Nel comparto della metalmeccanica “classica” come va invece in Calabria?

«La crisi più profonda la vivono le centrali a biomasse. Ne abbiamo cinque più importanti in Calabria, che impiegano circa 2mila unità, non solo con contratto metalmeccanico. Qui si rischia la cassa integrazione e, in prospettiva, la riduzione del personale. La ragione sta nell’andamento del mercato dell’energia: il prezzo di vendita oggi è inferiore al costo di produzione. E gli incentivi stanno venendo meno».

E nelle fabbriche?

«In questo momento il problema principale riguarda le retribuzioni e i tipi di contratti offerti. Prevalgono quelli in somministrazione e a tempo determinato. Questo significa, chiaramente, una contrazione delle tutele. Inoltre, anche gli investimenti che possono essere attratti, finiscono per avere un impatto ridotto sul territorio. C’è anche da dire che il settore dell’industria ‘classica’ vive una stagione particolare in Calabria. Una stagione di nuove prospettive e di segnali positivi, che però non vede ancora il vero decollo».

In che senso?

«I poli principali in Calabria sono oggi Gioia Tauro e Vibo, l’ex Nuovo Pignone per intenderci, oggi Baker Hughes. A Gioia, l’area del retroporto vive una fase di espansione: stiamo verificando che mentre in passato molte aziende faticavano a restare aperte, oggi ampliano gli organici. E Baker Hughes sta facendo investimenti importanti.
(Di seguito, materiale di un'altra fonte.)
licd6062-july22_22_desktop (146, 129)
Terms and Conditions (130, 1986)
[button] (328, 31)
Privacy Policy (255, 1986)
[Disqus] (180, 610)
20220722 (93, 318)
La Zes – pur con i ritardi che sappiamo, non ultimi quelli sul Pnrr – senza dubbio ha aiutato e ci fa ben sperare per il futuro. Il punto è che sta investendo chi in Calabria c’era già e che riesce a vedere le prospettive del territorio. Ma non riusciamo a intercettare aziende da fuori».

E come si dovrebbe intervenire?

«Serve un piano industriale che la Regione non ha. Ci sono tante e importanti fonti di finanziamento – Pnrr, Por, Zes – ma non si riesce a metterle a sistema».

Ma spazi per gli operai classici ci sono in Calabria?

«In realtà si inizia a fare fatica a rintracciare alcune figure specializzate, penso ai saldatori. Questo perché il sistema della formazione non esiste o non è ben orientata. Penso al Programma Gol: se non vengono individuate le esigenze prioritarie, si rischia di fare una formazione che non è poi quella richiesta. Manca una mappatura dei bisogni, di cui deve farsi carico la Regione».

Un augurio per il primo maggio?

«L’augurio è quello di rafforzare il mercato del lavoro in Calabria, per aprire spazi e arginare la disoccupazione. Per farlo, è necessario intercettare nuovi investimenti. Tutto questo, però, dovrà passare da un consolidamento del mondo del lavoro, fatto di diritti e di rispetto dei contratti».